– Вы бы, все-таки, того… Прикрылись… И сами бы прикрылись и пьесу прикроете!
Г-н Эфрон сам прикрылся псевдонимом «Литвин», а пьесу прикрыл названьем «Контрабандисты».
И вот Малый театр переживает теперь последний день приговоренного к смерти.
К артистам являются депутации от публики, – люди, знакомые только с тем, что лучшего есть в артисте, – с их талантом, а не с ними лично.
И говорят:
– Мы любим вас. Мы уважаем вас. Неужели вы будете играть в такой пьесе?
И эти люди – не евреи, это русские обращаются к артистам.
Растерянные артисты прибегают к знакомым, умоляя прийти на генеральную репетицию:
– Скажите, что там нужно вычеркнуть! Как «почистить» пьесу?
Опять-таки они обращаются не к евреям. Они обращаются к русским людям, потому что русскому обществу претит эта пьеса.
Русское общество возмущено.
Русское общество протестует:
– Довольно грязи! Доносов! Клеветы! Мы не хотим, чтобы и сцену превращали в кафедру гнусности.
Даже сцену Малого театра! Потому что и в «бельёрничестве»[15] должны быть границы.
И вот среди этого шума, среди ропота негодования раздается громкий женский голос:
– Пустите меня! Вперед пустите! Меня вперед! Меня! Меня!
Чей это знакомый голос?
Прислушаемся…
– Меня вперед! Меня!
Да это г-жа Яворская!
– Господа, пропустите г-жу Яворскую вперед!.. Ради Бога, что случилось?

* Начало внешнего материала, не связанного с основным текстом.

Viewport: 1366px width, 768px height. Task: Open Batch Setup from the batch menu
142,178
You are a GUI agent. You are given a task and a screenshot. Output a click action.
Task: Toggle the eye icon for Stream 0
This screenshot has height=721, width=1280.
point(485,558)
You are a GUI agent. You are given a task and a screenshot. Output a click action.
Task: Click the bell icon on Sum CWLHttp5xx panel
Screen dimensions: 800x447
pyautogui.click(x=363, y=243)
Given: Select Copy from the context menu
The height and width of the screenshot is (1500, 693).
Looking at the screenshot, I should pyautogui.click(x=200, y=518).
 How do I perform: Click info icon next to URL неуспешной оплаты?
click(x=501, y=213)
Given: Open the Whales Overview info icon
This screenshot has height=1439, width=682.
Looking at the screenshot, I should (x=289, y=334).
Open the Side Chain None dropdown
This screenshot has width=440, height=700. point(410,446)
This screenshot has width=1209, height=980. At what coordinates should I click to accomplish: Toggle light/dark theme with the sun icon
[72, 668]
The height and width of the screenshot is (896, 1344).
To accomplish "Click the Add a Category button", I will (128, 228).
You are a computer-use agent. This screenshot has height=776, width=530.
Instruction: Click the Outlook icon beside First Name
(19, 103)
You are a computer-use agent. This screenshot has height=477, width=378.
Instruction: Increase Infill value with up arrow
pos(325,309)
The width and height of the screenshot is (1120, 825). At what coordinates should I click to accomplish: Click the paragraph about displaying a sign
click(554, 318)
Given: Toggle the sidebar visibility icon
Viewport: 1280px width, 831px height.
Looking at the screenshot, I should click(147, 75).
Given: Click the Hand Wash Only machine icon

– Я отказалась играть в этой пьесе! – трагически говорит г-жа Яворская.[16]
– И были совершенно правы! Не приходите от этого в трагическое настроение! Раз пьеса, по вашему мнению, клевета, – всякий человек имеет право отказаться повторять клевету. И артист, конечно, в том числе. Успокойтесь! Другие до вас поступали точно так же. Из-за чего же столько волнений? Зачем впадать в трагедию? Успокойтесь! Ей-Богу, вы ничего особенного не сделали!